(Stored data)
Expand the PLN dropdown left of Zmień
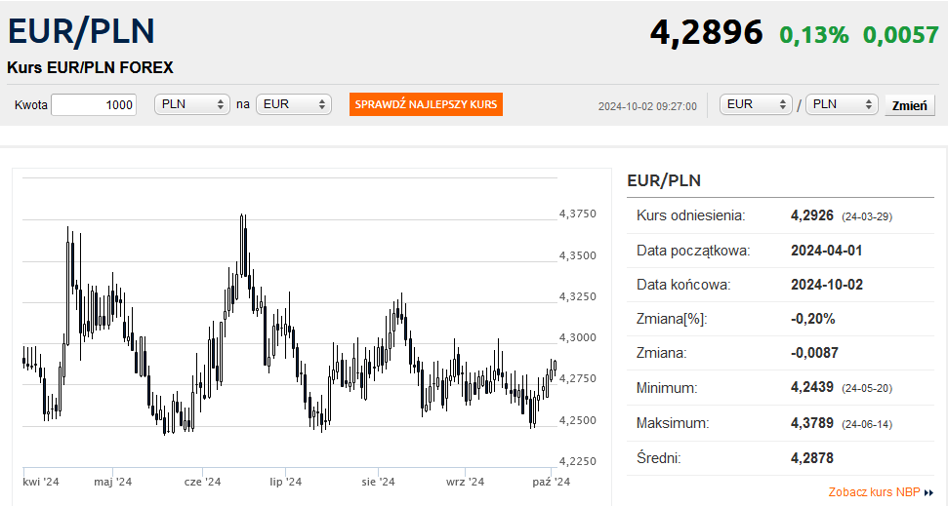The width and height of the screenshot is (948, 506). (x=842, y=105)
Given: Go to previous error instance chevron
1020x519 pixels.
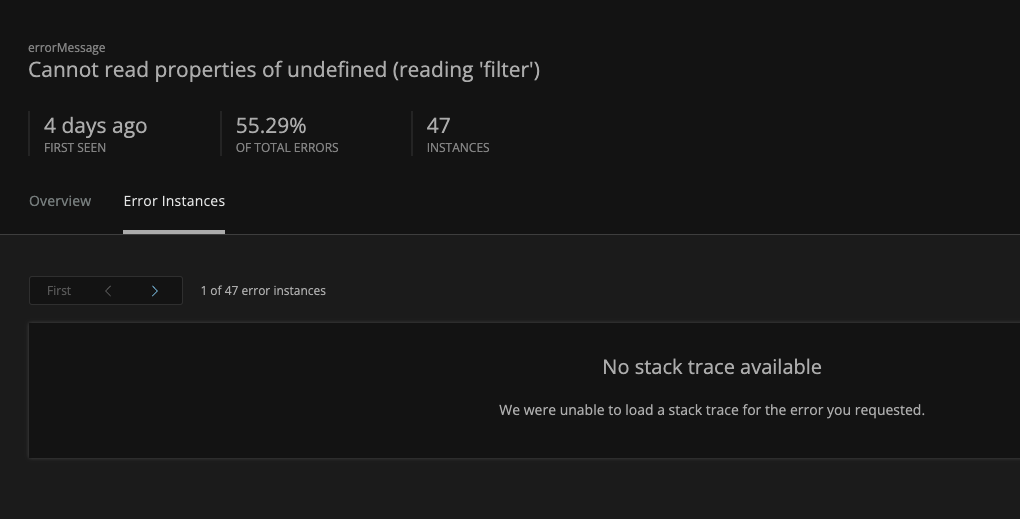Looking at the screenshot, I should 108,291.
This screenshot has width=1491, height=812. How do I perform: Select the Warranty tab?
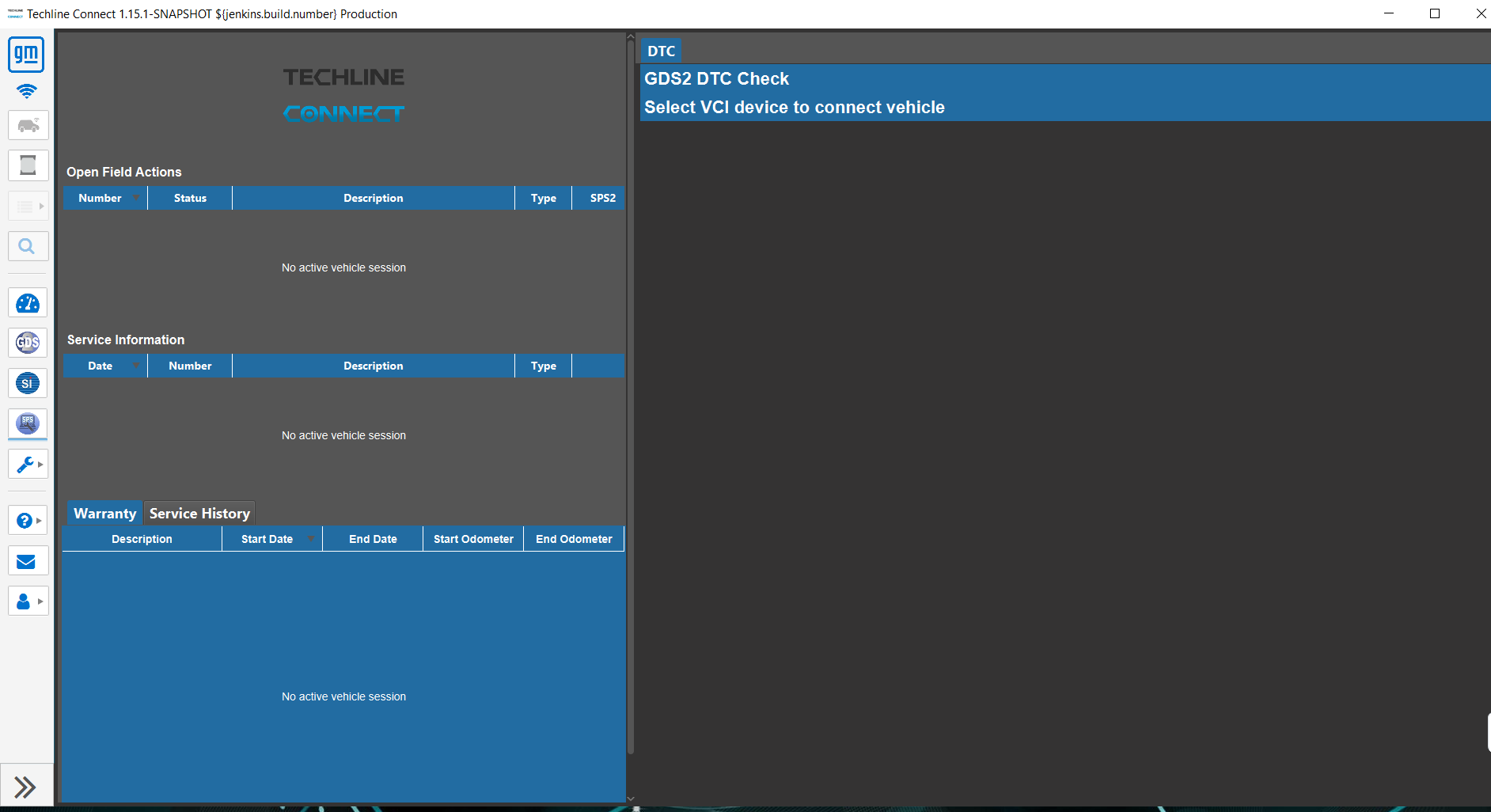pyautogui.click(x=104, y=514)
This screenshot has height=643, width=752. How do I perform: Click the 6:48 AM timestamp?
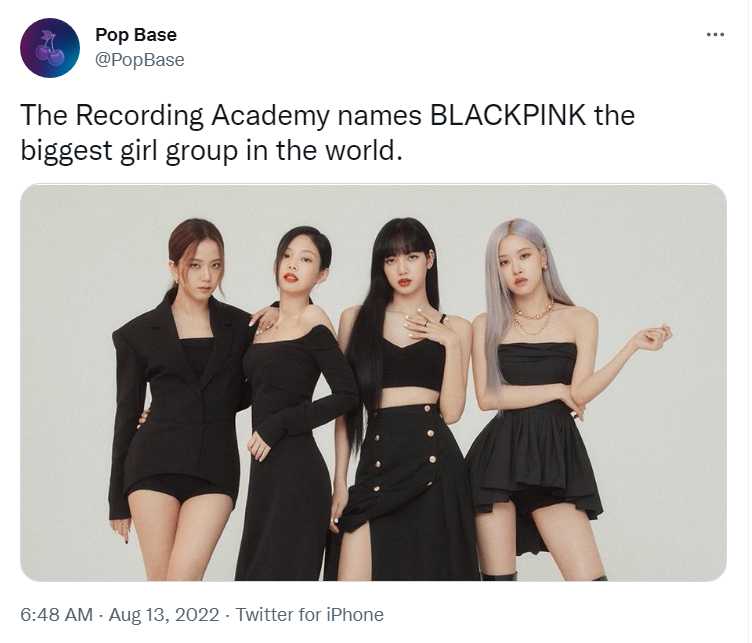pyautogui.click(x=57, y=615)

■ Task description
Where the line containing "This screenshot has height=643, width=752." appears in the data above, begin there and output every line through the last, exactly and without pictures.

■ Solved exercise
This screenshot has height=643, width=752. How do I perform: Click the 6:48 AM timestamp?
pyautogui.click(x=57, y=615)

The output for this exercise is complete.